По результатам медико-экономического контроля отклонено к оплате 19 страховых случаев по коду дефекта 5.7.5 (амбулаторные посещения в период пребывания застрахованного лица в круглосуточном стационаре, кроме дня поступления и дня выписки из стационара, а также консультаций в других медицинских организациях) и 322 страховых случая по коду дефекта 5.3.2 (предъявление к оплате случаев оказания медицинской помощи сверх распределенного объема предоставления медицинской помощи, установленного решением комиссии по разработке территориальной программы) на общую сумму 11 377 462,40 руб.
29.12.2016 в учреждение поступил акт медико-экономического контроля от 29.12.2016 N 11-80 реестра счетов за ноябрь 2016 года, составленный ООО СМО "Восточно-страховой альянс".
По результатам медико-экономического контроля отклонено оплате 95 страховых случаев на сумму 3 130 819,05 руб. по коду дефекта 5.3.2.
19.01.2017 учреждение обратилось в ТФОМС с претензией N 1-1-6-30 на акт АО "Страховая группа "Спасские ворота - М" филиал "Владивостокский" и с претензией N 1-1-6-31 на акт ООО СМО "Восточно-страховой альянс" с просьбой об организации проведения повторного медико-экономического контроля.
20.02.2017 учреждением получено решение Фонда, оформленное письмом от 17.02.2017 N 554/10, в котором указано, что при отсутствии материалов внутреннего и ведомственного контроля качества медицинской помощи в медицинской организации претензии от 19.01.2017 рассмотрению не подлежат.
Полагая решение Фонда, оформленное письмом от 17.02.2017 незаконным, учреждение обратилось с заявлением в арбитражный суд, который на основании полного и всестороннего исследования имеющихся в деле доказательств установил фактические обстоятельства, имеющие значение для дела, и удовлетворил заявленные требования. Выводы суда первой инстанции поддержаны апелляционным судом.
Суд округа считает, что суды правильно приняли во внимание следующее.
Отношения, возникающие в связи с осуществлением обязательного медицинского страхования, в том числе с правовым положением субъектов обязательного медицинского страхования и участников обязательного медицинского страхования, основания возникновения их прав и обязанностей, гарантии их реализации, отношения и ответственность, связанные с уплатой страховых взносов на обязательное медицинское страхование неработающего населения регулируются положениями Федерального закона от 29.11.2010 N 326-ФЗ "Об обязательном медицинском страховании в Российской Федерации" (далее - Закон).
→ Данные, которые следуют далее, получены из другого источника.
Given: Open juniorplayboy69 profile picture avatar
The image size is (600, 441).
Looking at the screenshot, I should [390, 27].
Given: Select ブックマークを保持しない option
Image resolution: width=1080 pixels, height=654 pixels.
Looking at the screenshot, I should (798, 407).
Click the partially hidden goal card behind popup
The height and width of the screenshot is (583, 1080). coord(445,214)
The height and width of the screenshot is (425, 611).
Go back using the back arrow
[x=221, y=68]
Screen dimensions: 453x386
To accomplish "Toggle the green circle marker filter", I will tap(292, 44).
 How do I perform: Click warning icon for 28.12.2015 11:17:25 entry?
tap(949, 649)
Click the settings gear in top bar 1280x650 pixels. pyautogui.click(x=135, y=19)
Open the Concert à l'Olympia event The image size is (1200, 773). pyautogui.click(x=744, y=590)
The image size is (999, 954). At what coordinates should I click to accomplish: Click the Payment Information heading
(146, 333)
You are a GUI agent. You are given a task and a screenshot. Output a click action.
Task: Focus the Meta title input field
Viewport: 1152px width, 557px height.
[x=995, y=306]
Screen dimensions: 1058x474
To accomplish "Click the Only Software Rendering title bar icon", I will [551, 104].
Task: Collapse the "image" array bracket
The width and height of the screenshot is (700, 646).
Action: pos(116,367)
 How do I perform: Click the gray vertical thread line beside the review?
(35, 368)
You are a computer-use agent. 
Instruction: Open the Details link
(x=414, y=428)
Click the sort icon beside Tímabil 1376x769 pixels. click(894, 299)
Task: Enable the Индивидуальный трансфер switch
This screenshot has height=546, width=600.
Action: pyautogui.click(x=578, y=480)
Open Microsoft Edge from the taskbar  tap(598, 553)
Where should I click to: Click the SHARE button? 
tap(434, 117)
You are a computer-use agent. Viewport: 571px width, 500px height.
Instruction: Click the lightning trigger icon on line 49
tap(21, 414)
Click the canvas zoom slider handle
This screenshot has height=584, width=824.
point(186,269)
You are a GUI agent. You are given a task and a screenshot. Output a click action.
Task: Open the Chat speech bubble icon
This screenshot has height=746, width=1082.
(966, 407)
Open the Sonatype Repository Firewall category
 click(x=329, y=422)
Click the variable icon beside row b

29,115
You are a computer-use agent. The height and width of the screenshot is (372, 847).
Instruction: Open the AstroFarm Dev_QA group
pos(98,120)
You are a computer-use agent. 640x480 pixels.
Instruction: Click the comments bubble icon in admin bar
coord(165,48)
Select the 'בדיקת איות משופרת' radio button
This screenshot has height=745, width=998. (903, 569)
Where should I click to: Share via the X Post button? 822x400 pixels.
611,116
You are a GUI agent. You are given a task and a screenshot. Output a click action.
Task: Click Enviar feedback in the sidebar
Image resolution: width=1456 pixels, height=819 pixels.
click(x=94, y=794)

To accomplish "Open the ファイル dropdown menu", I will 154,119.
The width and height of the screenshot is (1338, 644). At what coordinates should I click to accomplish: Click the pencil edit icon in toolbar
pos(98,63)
В соответствии со статьей 9 Закона субъектами обязательного медицинского страхования являются - застрахованные лица, страхователи, Федеральный фонд, участники обязательного медицинского страхования - территориальные фонды, страховые медицинские организации и медицинские организации.
Согласно пункту 7 статьи 14, статье 37 Закона права застрахованных лиц на бесплатное оказание медицинской помощи по обязательному медицинскому страхованию, равно как и деятельность страховых медицинских организаций в сфере обязательного медицинского страхования реализуется на основании договоров о финансовом обеспечении обязательного медицинского страхования, а также договоров на оказание и оплату медицинской помощи по обязательному медицинскому страхованию.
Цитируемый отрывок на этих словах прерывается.